Assignment – Across the records below, how many lines include the string "computer"? State the number and nothing more.

Records to process –

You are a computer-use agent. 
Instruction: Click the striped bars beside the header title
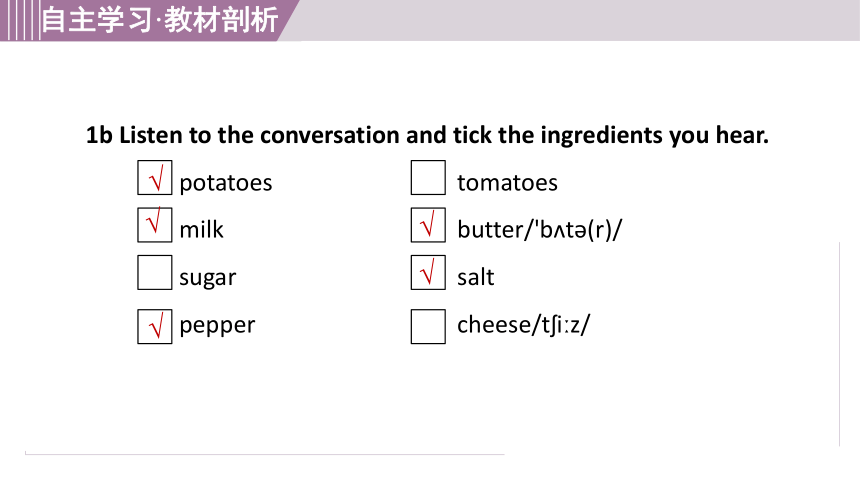pos(20,20)
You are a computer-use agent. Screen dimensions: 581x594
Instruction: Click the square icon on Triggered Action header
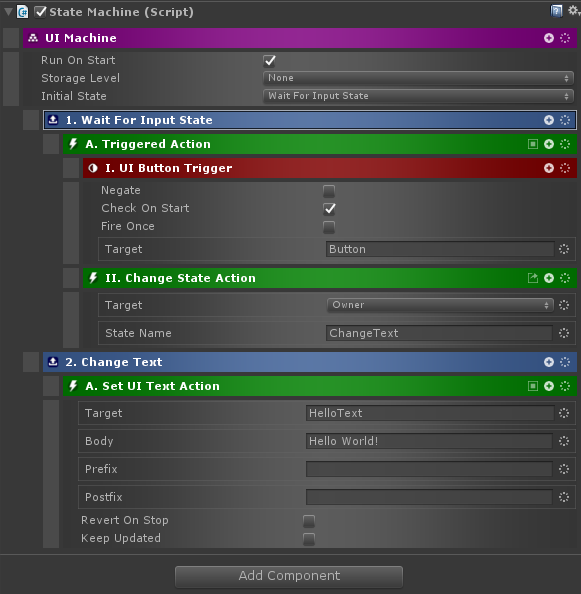[x=533, y=144]
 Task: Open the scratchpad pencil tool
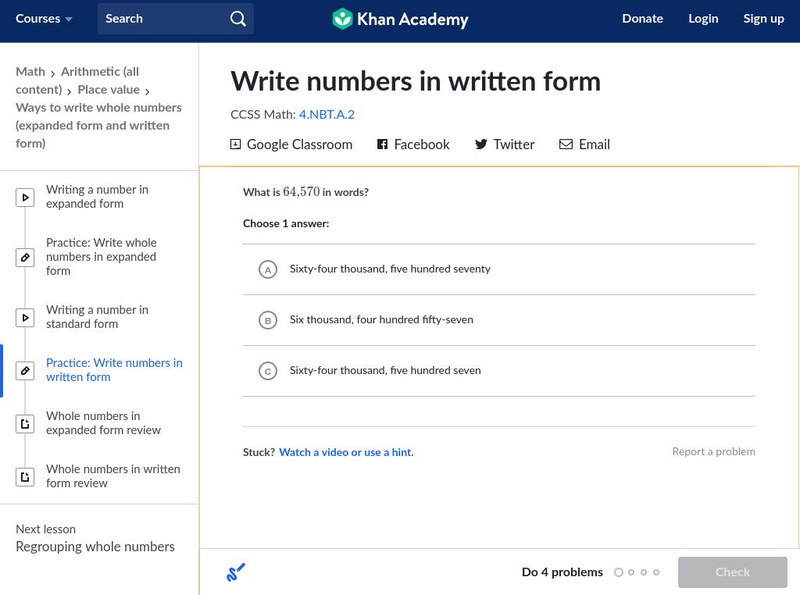[x=236, y=573]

Output below – 2